Rarely has a country’s banking system experienced such an overhaul in such a short space of time as Italy’s has over the past 12 months. The urge to merge has made banks team up with local rivals to avoid being gobbled up by a foreign competitor. The foundation ownership system set up in the 1990s is losing its grip. Peter Koh reports from Milan and Rome.

Politics in and out of the boardroom

Divorce Italian style

Monte dei Paschi looks to the future


ON JULY 12 2006, Mario Draghi, the governor of the Banca d’Italia, gave a speech at the annual meeting of the Associazione Bancaria Italiana in which he urged the chairmen and managing directors of Italy’s banks to consolidate for their own good or look on as foreign players took an even greater share of the market.

After the takeovers of Antonveneta by ABN Amro and Banca Nazionale de Lavoro by BNP Paribas, completed earlier in the year, Italian bankers hardly needed reminding of the problem by the central bank governor.

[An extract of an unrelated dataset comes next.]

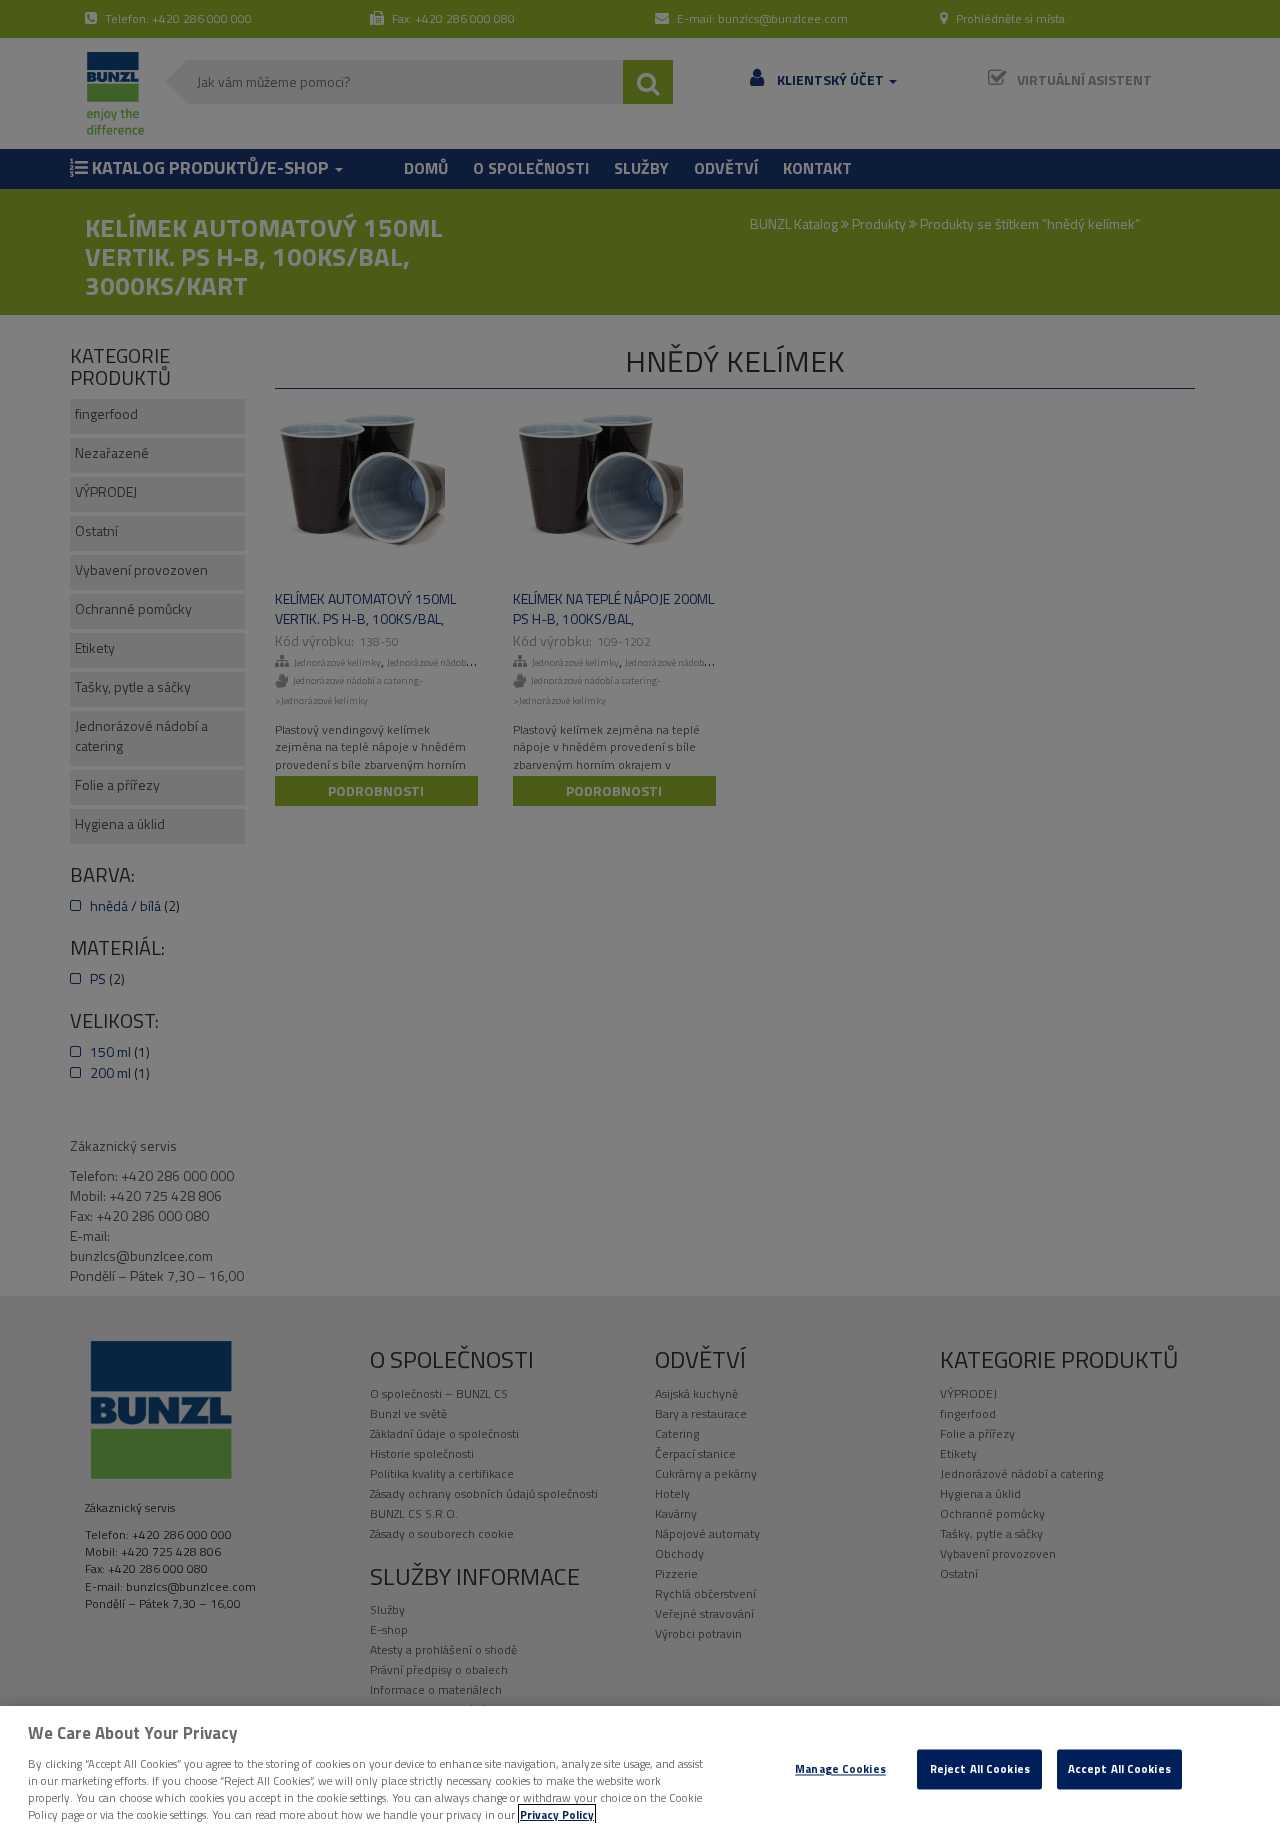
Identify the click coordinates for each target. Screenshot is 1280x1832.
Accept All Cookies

Clearly, though, his audience must have been paying close attention. Less than three months later, Banca Intesa and Sanpaolo IMI, the country’s second- and third-largest banks, announced their intention to merge, in a €65 billion deal. The market applauded the industrial logic of the deal, which will create one of the largest eurozone banks and the largest player domestically in Italy, even though the transaction was cobbled together in less than a month.